Добавить в цитаты Настройки чтения

Страница 97 из 124

— Я уверен, что Сотильо, захватив серебро, тотчас повернул бы назад, чтобы найти убежище в каком-нибудь тихом порту за границей. Это был бы ужасный ущерб, но для нашей экономики еще более убыточно, что серебро затонуло. Выгодней всего, конечно, было бы спрятать его в каком-нибудь безопасном месте, а часть сокровища употребить на то, чтобы подкупить Сотильо. Но я не уверен, что дон Карлос когда-нибудь решился бы на это. Он не приспособлен к костагуанским обычаям, капатас, и тут уже ничего не поделаешь.

Стоило доктору упомянуть дона Карлоса, и буря гнева снова поднялась в груди капатаса, но ему удалось овладеть собой. Он превратился как бы в другого человека — говорил задумчиво, негромким ровным голосом:

— И что, дон Карлос был бы доволен, если бы я отдал Сотильо серебро?

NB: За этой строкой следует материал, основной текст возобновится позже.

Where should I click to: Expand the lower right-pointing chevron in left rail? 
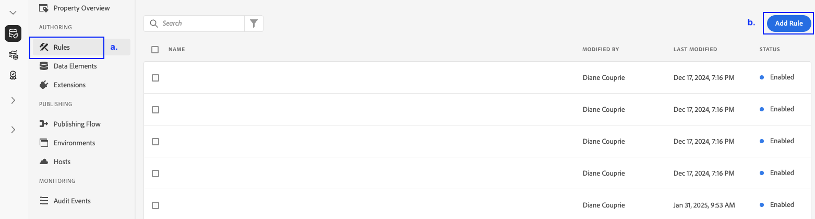coord(13,130)
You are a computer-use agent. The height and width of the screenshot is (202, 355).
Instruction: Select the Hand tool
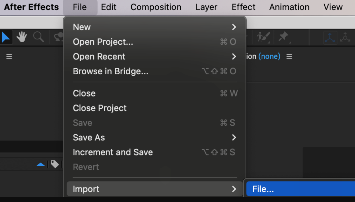tap(22, 37)
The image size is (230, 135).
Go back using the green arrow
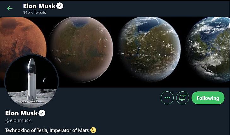point(10,8)
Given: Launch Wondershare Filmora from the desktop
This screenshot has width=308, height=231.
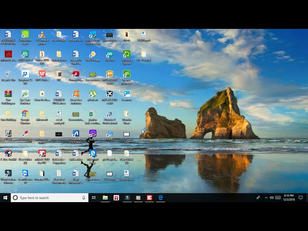Looking at the screenshot, I should 8,173.
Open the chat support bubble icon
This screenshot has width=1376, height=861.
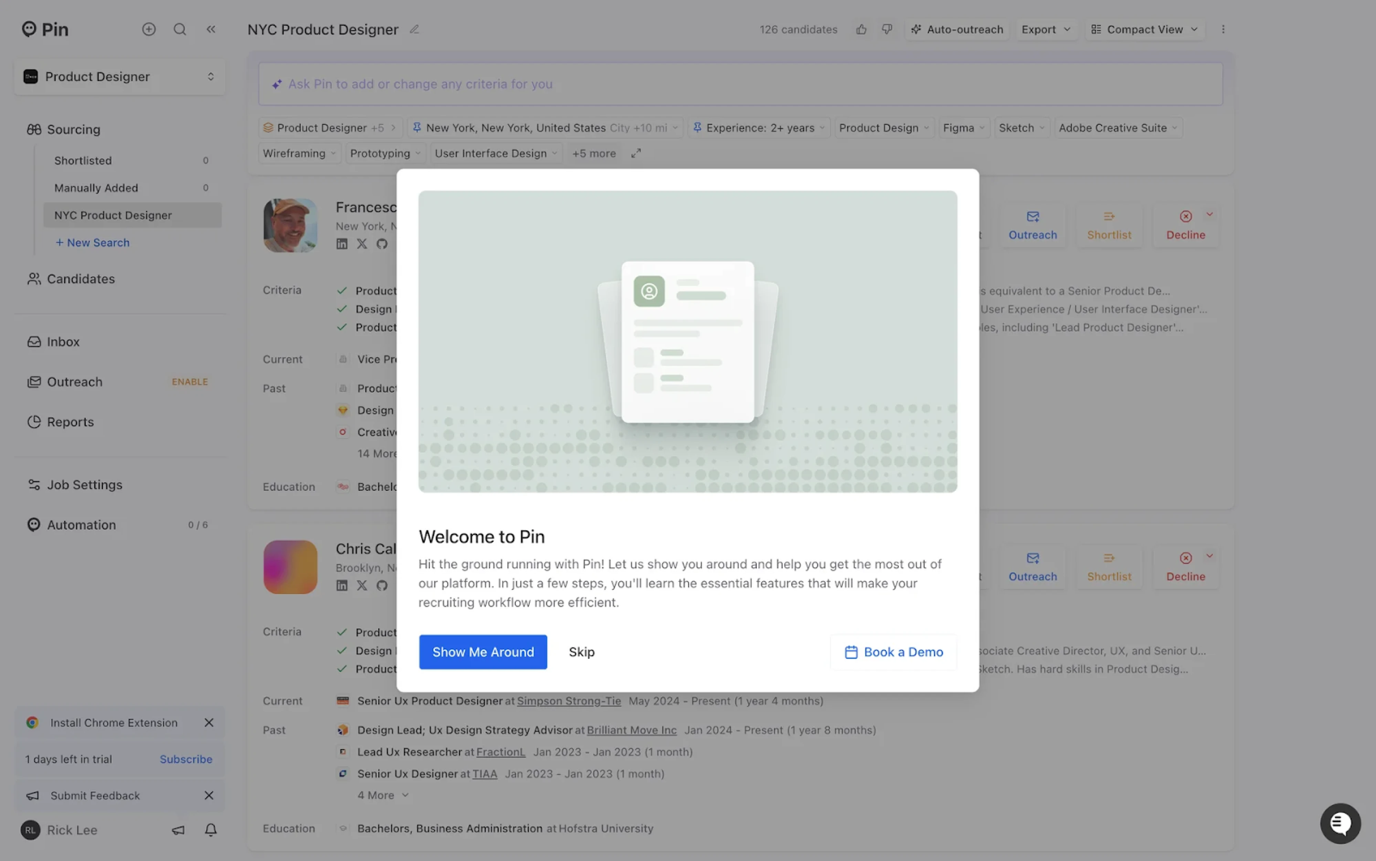point(1340,823)
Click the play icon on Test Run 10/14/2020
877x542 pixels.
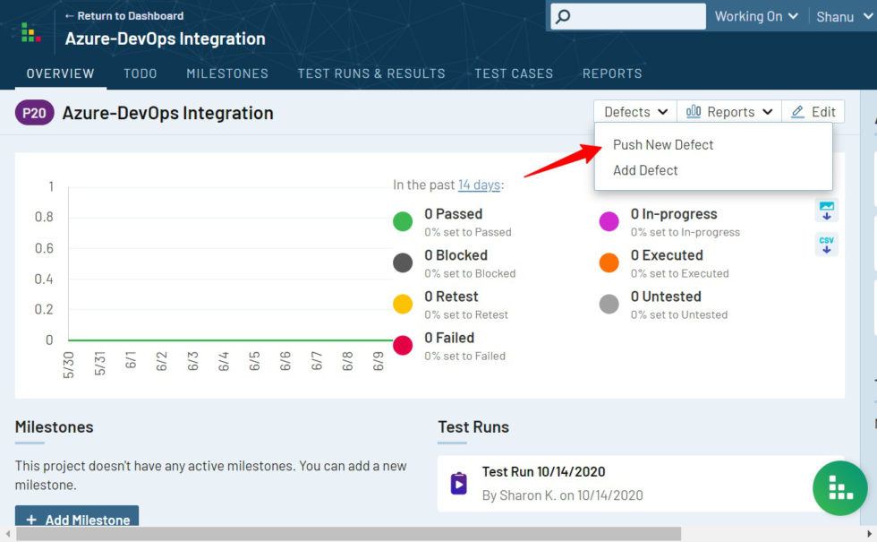458,483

— Полагаю, что не только он, — ответил доктор мрачно. — Со мной ведь никогда не советуются. Все это затеял Декуд. Думаю, сейчас у них глаза уже открылись. Что до меня, то, если бы какой-нибудь волшебник выбросил на берег это серебро, я бы тотчас отдал его Сотильо. И все одобрили бы мой поступок, насколько я могу судить.

— Волшебник выбросил на берег… — вполголоса повторил Ностромо, затем добавил громко: — Тут не то что волшебник, сеньор, тут и святой не поможет.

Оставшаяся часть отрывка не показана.